Irak: Köprüde mülteci dramı
Irak’ın Anbar vilayetindeki çarpışmalar devam ediyor. IŞİD’den kaçan Iraklılar canlarını kurtarmak için Bzebiz köprüsüne akın ediyorlar. Mülteci kamplarında su sıkıntısı çekiliyor
Bağdat’tan Ramadi‘ye gitmek için yolu uzatıp başkentin güneyinden dolaşmak gerekiyor. Çünkü Bağdat’ın hemen batısında IŞİD’in kontrol ettiği topraklar başlıyor. Fırat kıyılarındaki Ramadi’ye giden karayolunu kullananların cihatçı terör örgütünün eline düşmeyi göze alması gerekiyor.
Makine mühendisi Nazahr Ghazi erken kalkmış. “Zamanında yola çıkmazsan, Bağdat’ın trafiğine takılır, saatlerce beklersin”, diyor. Beş yıldır bir Alman sivil toplum örgütünde çalışan Ghazi, Anbar vilayetindeki hemşerileriyle ilgileniyor.
Ghazi Bzebiz köprüsüne doğru yol alıyor. Fırat üzerindeki bu köprü bir yıl önce IŞİD‘in işgal ettiği vilayet merkezinden kaçan binlerce Iraklının akınına uğramıştı.
Ramadi’ye dönüş
Ramadi’nin kurtarılmasından iki ay sonra kentliler evlerine dönmeye başladılar. Uluslararası Göç Örgütü‘nün verilerine göre (IOM) 280 bin Ramadilinin 71 bin kadarı dönmüş. Ama köprü insan almıyor. Ramadi’den kaçış yeniden başlamış.
Sayıları 4,3 milyonu bulan ülke içindeki mültecinin yüzde 43’ü bu vilayetten geliyor. Sadece mart ayında 50 bin kişi daha evini terk etmiş. Anbar’da hükümet kuvvetleriyle IŞİD arasında başlayan çarpışmalar yüzünden Ramadi’nin batısındaki küçük yerleşimlerden kaçanların sayısı da 30 bini buluyor.

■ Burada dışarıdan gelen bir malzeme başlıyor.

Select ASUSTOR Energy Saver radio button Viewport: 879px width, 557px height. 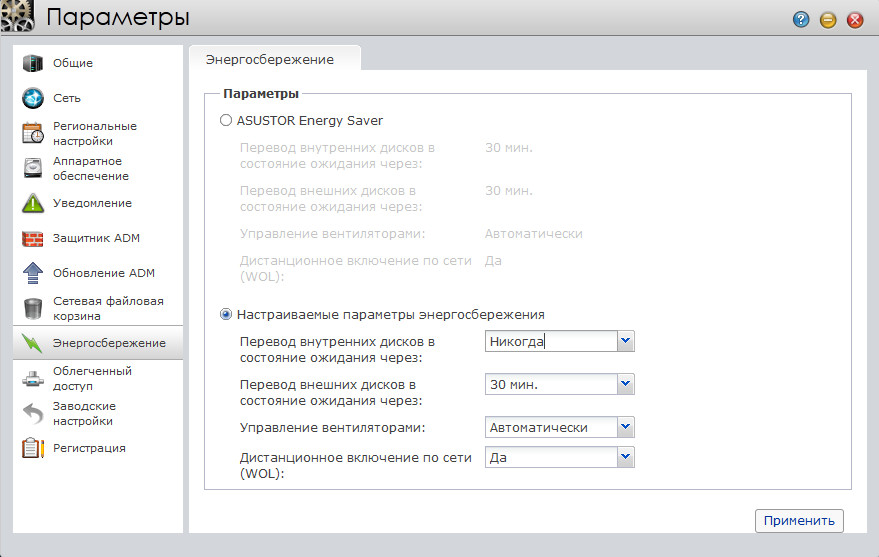point(226,120)
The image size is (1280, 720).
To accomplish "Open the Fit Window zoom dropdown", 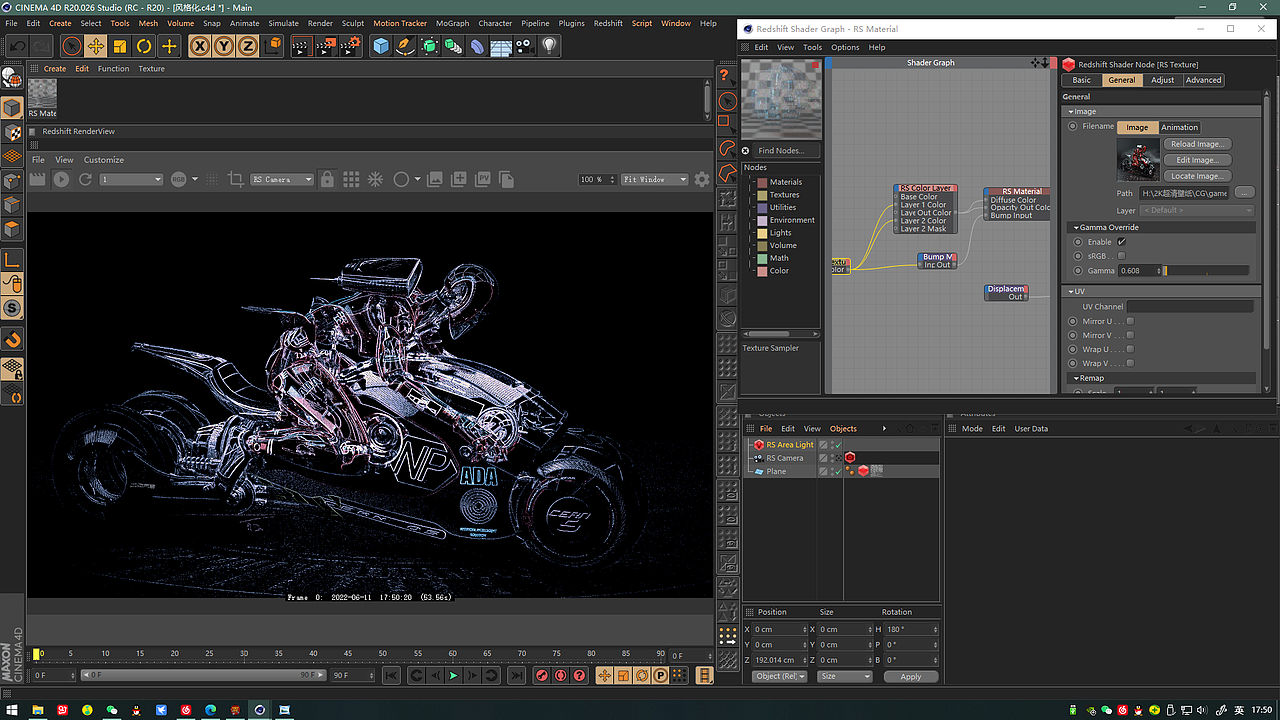I will pos(655,180).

Nehrin karşı yakasındaki ‘beyaz kamp’ uzaktan görülebiliyor. Ghazi Bzebiz köprüsündeki ilk mülteci kampının burada kurulduğunu ve beyaz çadırlarında 1.500 kişinin yaşadığını anlatıyor.
‘Beyaz kamp’ Ghazi’nin çalıştığı yardım kuruluşu tarafından hazırlanmış. Şimdiye kadar bölge kentlerle kamplarda toplam 20 içme suyu tesisi kurulmuş. Irak Yeniden İmar Programı bölgede su kuyuları açıyor, çeşmeler yapıyor ve tesisat ihtiyacını karşılıyor.
Temiz su, az yemek
Nazahr Ghazi günde 20 bin 500 litre içme suyu dağıttıklarını anlatıyor. Bu proje Almanya tarafından 500 bin Euro’luk yardımla destekleniyor. Ghazi her mülteciye günde 20 litre su vermeyi planladıklarını ancak sayının artması nedeniyle miktarı azaltmak zorunda kaldıklarını anlatıyor.

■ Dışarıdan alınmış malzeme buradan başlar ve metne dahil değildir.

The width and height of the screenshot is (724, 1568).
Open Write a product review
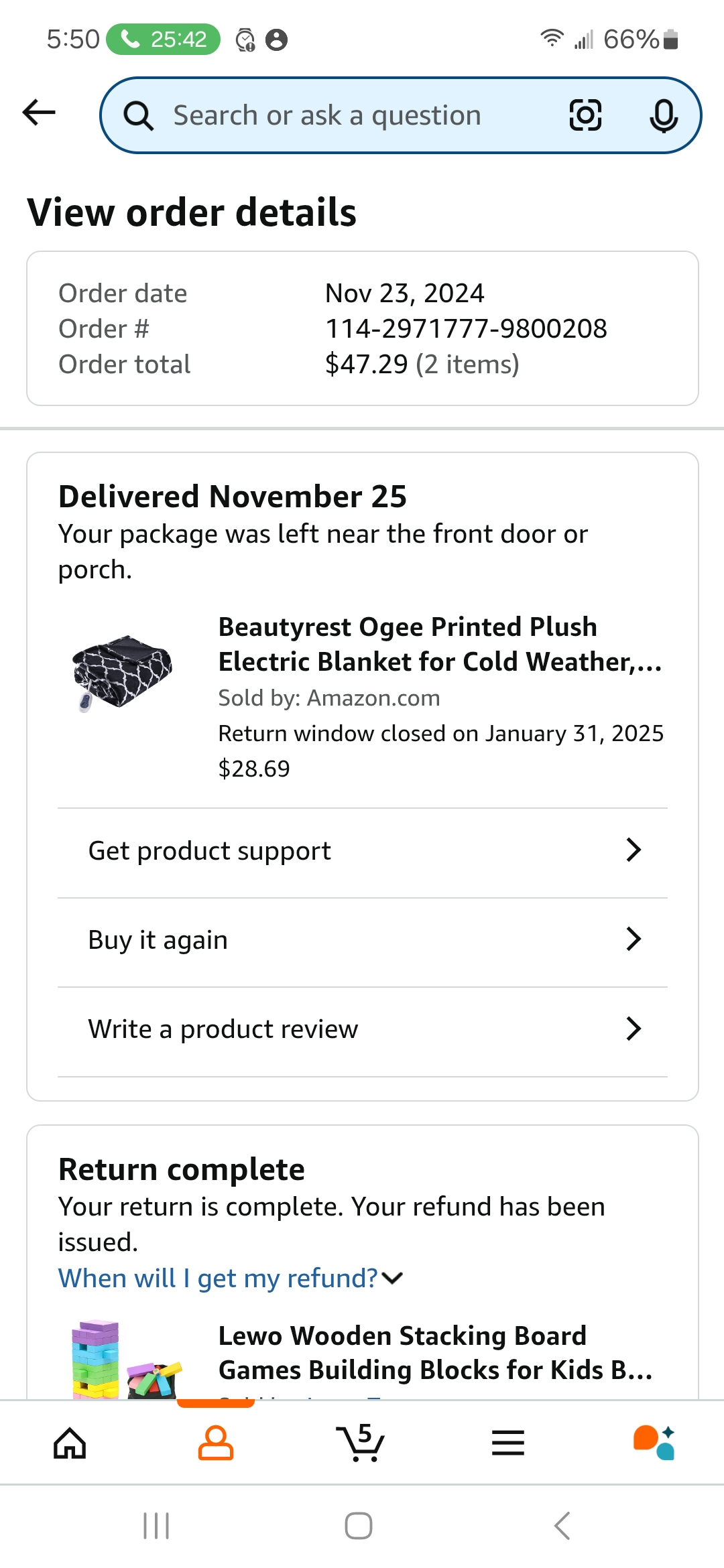363,1029
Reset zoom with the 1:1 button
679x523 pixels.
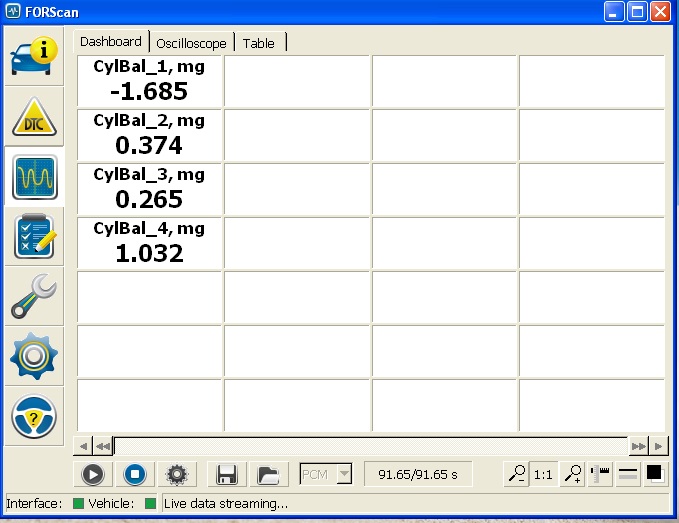click(x=544, y=474)
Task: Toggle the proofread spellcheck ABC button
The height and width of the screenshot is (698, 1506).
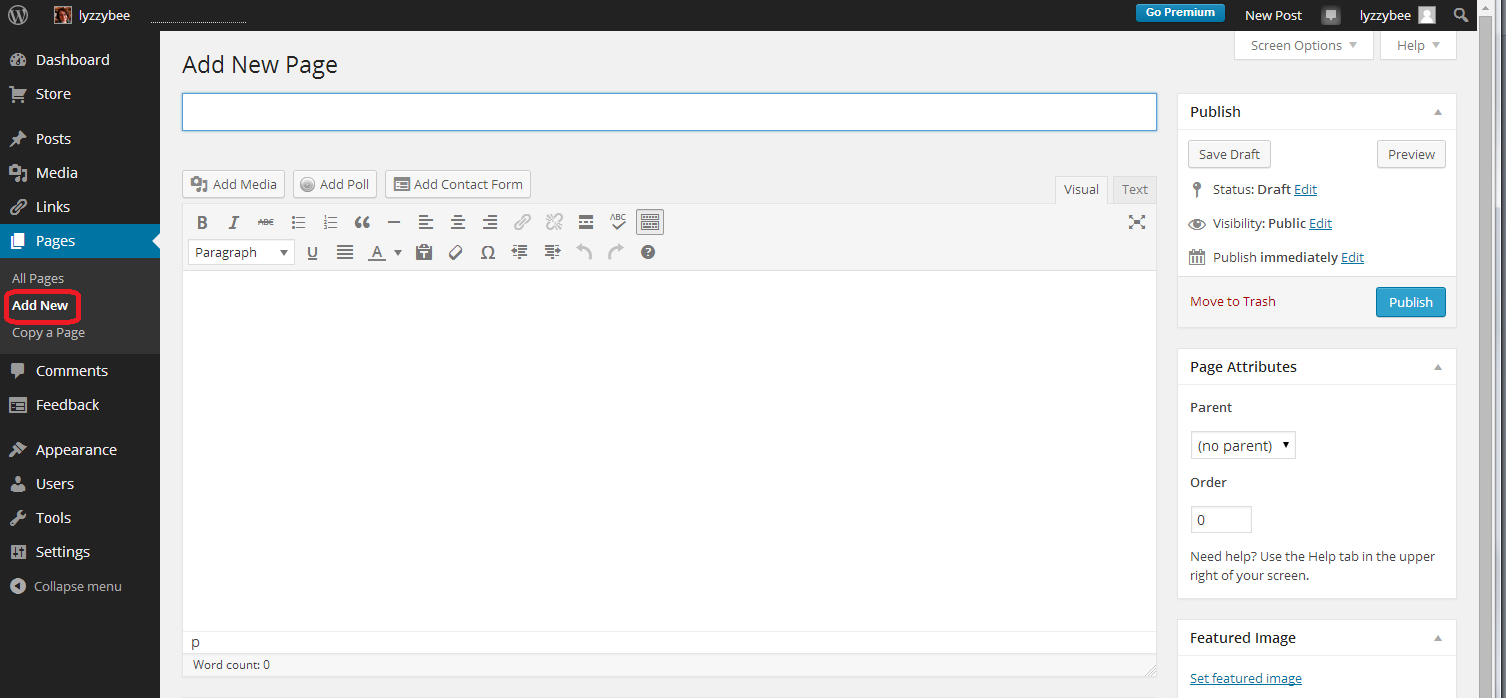Action: [618, 223]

Suya kavuşanlar, bu nimetin kıymetini iyi biliyor. Elindeki plastik kovayla dev su bidonu önünde sıra bekleyen bir kadın temiz içme suyu için müteşekkir olduklarını belirtiyor ve ekliyor: “Eskiden su kamyonlarla gelirdi. Kirli ve mikroplu olduğu için herkes ishal olurdu.”
İçme suyu sıkıntısı olmamasına rağmen kamptaki gerginlik sürüyor. Bzebiz köprüsünün başında bekleyen bir genç, “Her problem içme suyu gibi halledilmiş olsa ne iyi olurdu”, diyor. Genç Iraklı yemek sıkıntısı çektiklerini, porsiyonların küçüldüğünü, bazılarına iltimas geçildiğini, çadırların da yetersiz kaldığını anlatıyor. Ama Ramadi’ye dönmeyi o da düşünmüyor. “IŞİD ile mücadele henüz bitmedi. Yeniden kaçmak zorunda kalmak istemiyorum”, diyor.